Yesterday in met a lady with dementia, the referral was for ‘escalating behaviours and aggression’. Staff have been pushed and shoved and yelled at and are having trouble managing ADLs.
According to her, she is 92 and 1/4 (we counted the months together on her fingers p).
We sat side by side in her room which was empty except for a bed, a chair, and four photos.
I asked about the photos and spent over an hour listening to her tell me her life story. She is incredibly sad that she was an only child so she begged her husband for two children as a condition of marriage.
She feels so lucky she had twins, and named them after their grandmothers.
She loves music and dancing, and acting in plays. Her favourite and final role was as the chimney sweep in Mary Poppins. She told this complete with actions for cleaning a chimney, and we were both in stitches laughing about it.
She worked hard and saved all her money, she was paid in cash and wanted to buy a house so she bundled up the money for the mortgage and carried it into her arms to ‘the Civic Permanent’ (an obsolete Building Society).
She told me she is sad and doesn’t want to live any more because she went to hospital, so ‘the government’ sold her house and took all her money and put her in a home, and her children don’t visit her at all.
This lady does not need medication for her ‘behaviours’. She needs so much more than that, and yet so little.
My prescribing for her was totally non-pharmacological.
1. Buy her a handbag and purse from an op shop and put a few $5 and $10 notes in it. Let her feel like she has some control over her money and owns it.
2. Play Mary Poppins on the big screen in the lounge, sing with her when she sings, and dance with her when she dances.
3. Spend time listening to her, find out what other musicals and plays she likes, then play them and encourage her watch them.
4. Referral to a psycho geriatric nurse practitioner, who will know so much more than me and will help the staff with strategies to engage her and de-escalate behaviours.
I don’t have all the answers, and this might not work, but during my time with her there was not an ounce of aggression. We laughed, we talked, we touched. She kissed me on the cheek when I said goodbye. This was the highlight of my week.

WORK ORDER:
In the account of the visit with the woman with dementia, what was her favorite and final acting role? You can leave the items aside; nothing here depends on them.

[Stored data entries]
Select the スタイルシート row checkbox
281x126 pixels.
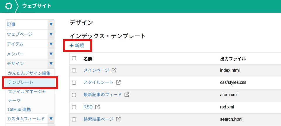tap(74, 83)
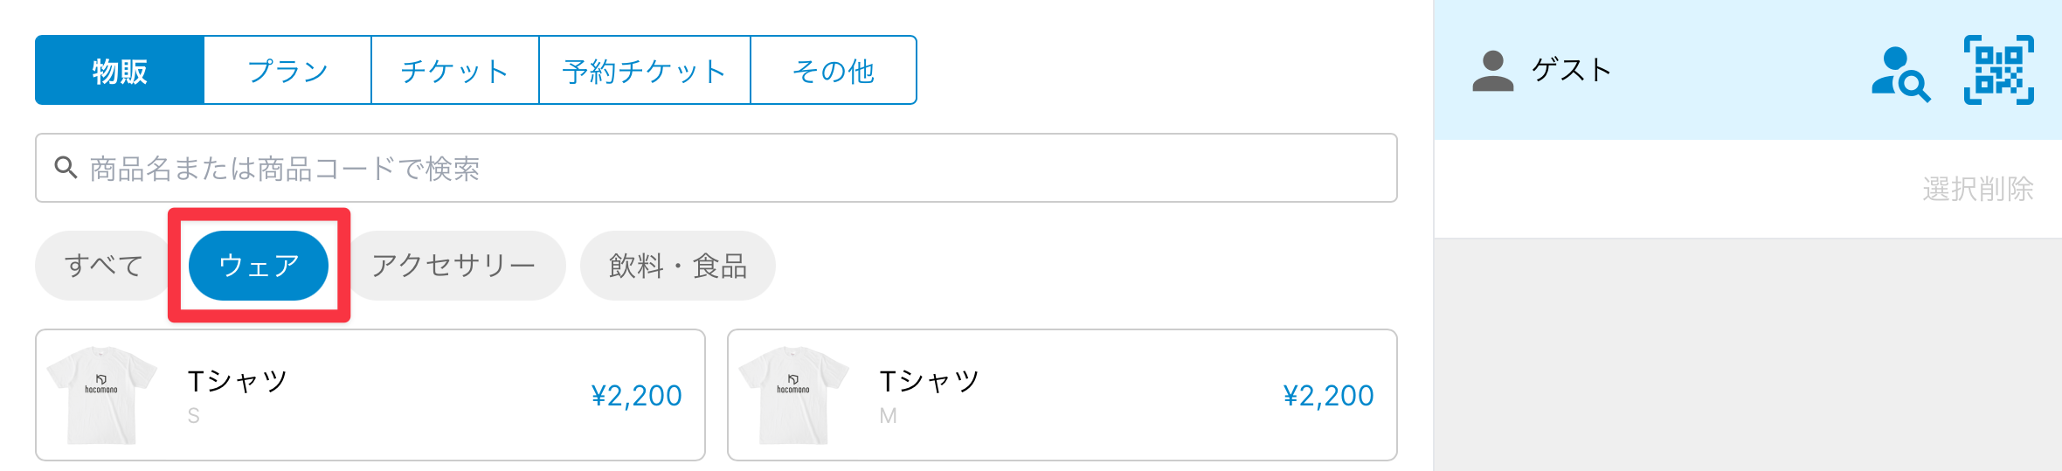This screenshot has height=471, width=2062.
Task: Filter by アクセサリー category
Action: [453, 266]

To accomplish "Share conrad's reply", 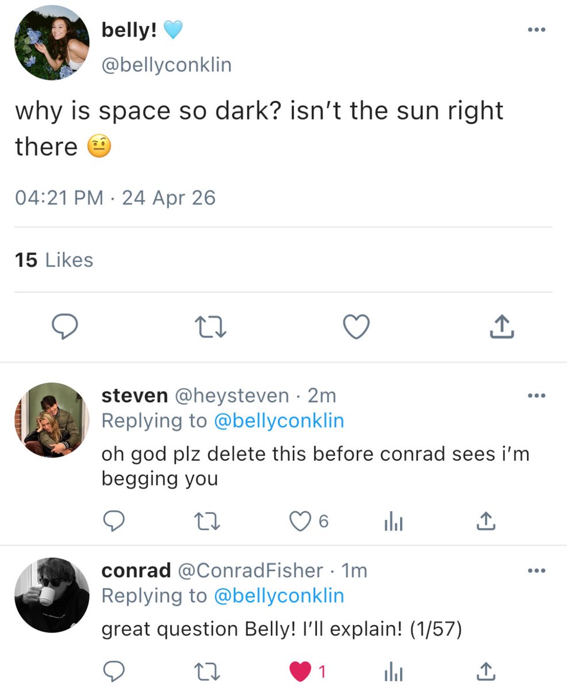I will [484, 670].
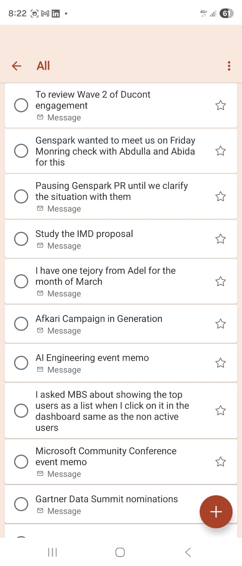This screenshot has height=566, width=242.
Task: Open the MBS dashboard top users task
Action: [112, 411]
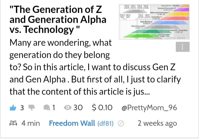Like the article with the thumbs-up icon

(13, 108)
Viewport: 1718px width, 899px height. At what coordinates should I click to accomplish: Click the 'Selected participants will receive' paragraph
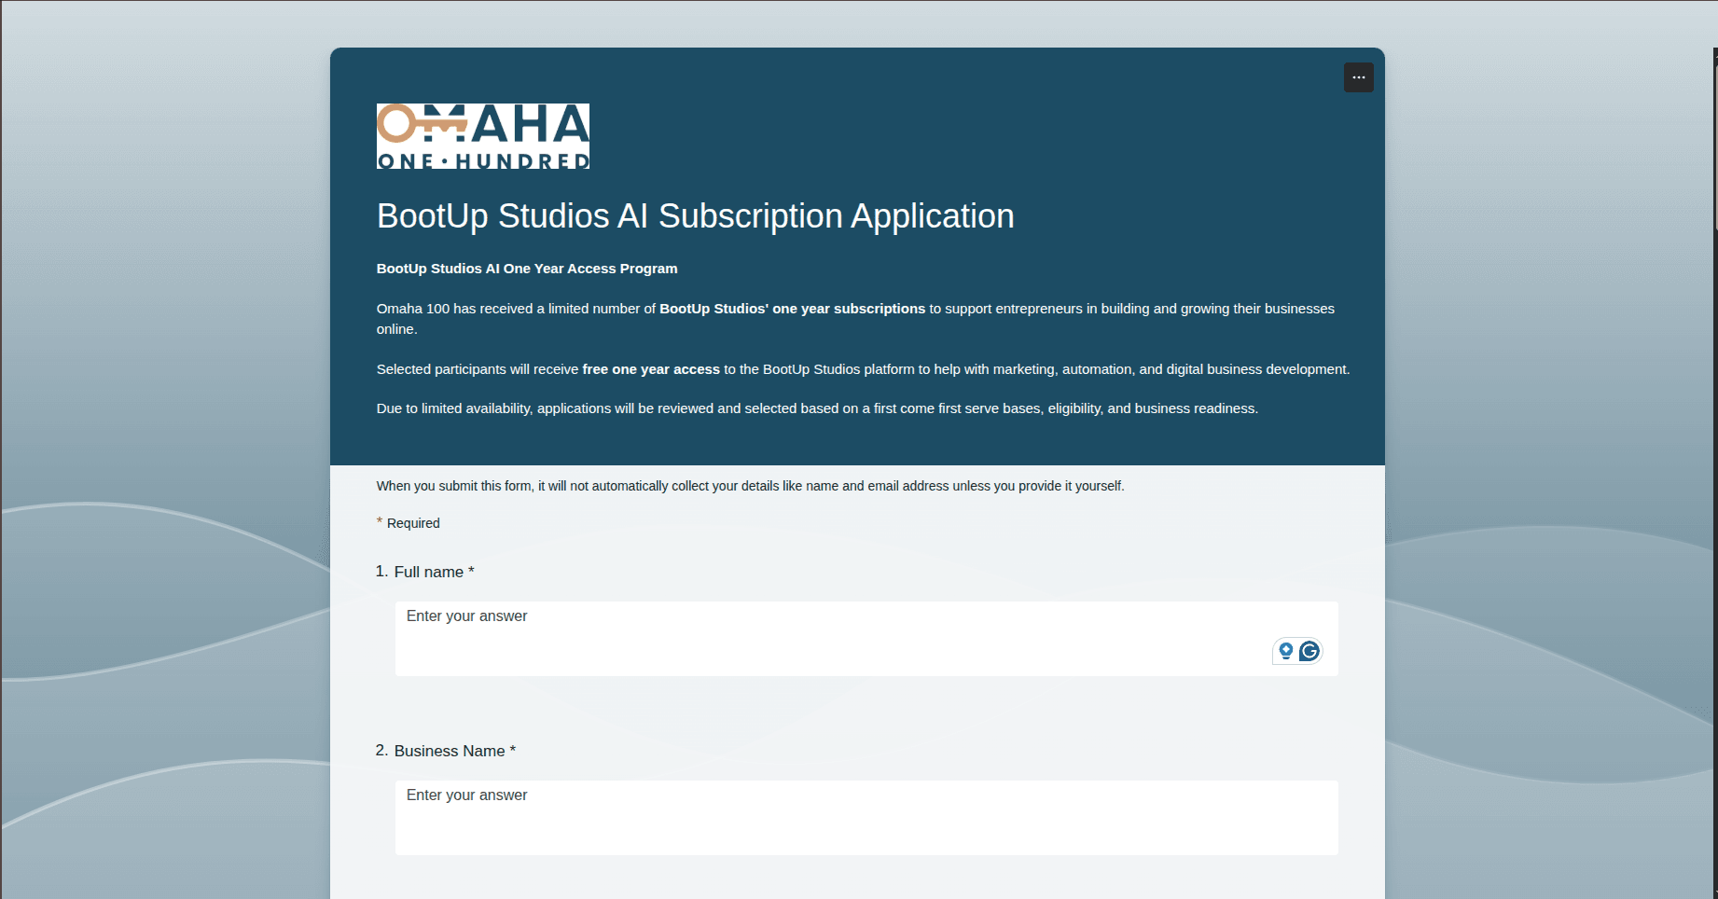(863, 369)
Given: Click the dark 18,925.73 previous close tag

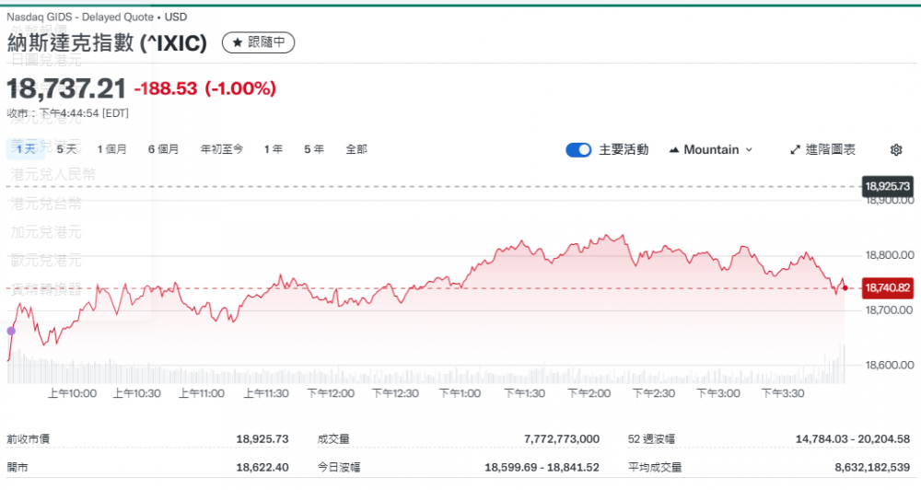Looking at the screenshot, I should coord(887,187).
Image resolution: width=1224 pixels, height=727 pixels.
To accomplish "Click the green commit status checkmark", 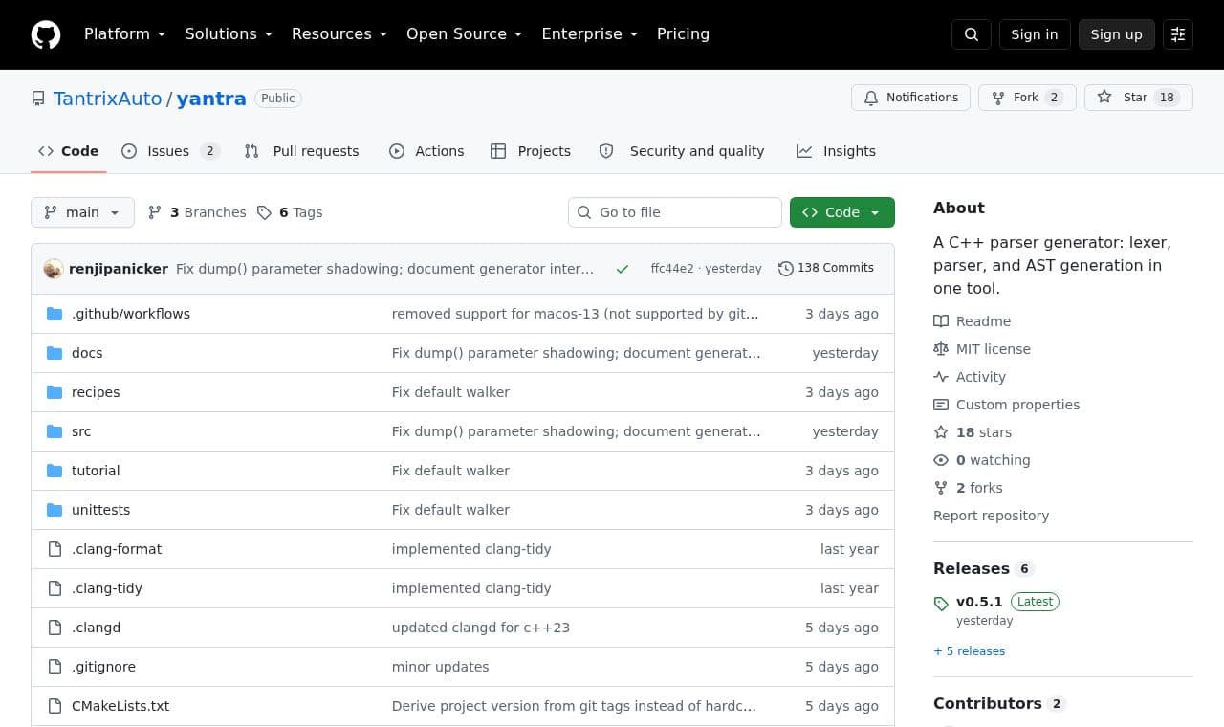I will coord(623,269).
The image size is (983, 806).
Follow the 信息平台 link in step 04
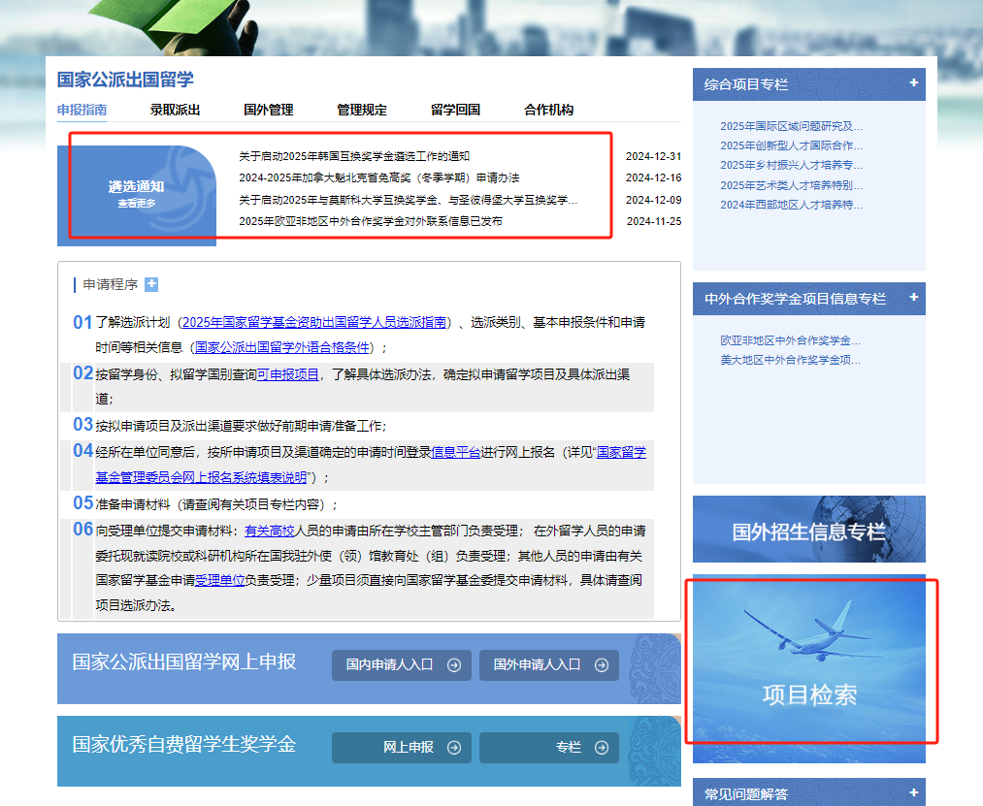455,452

YOUR SOLUTION:
The chimney sweep in Mary Poppins.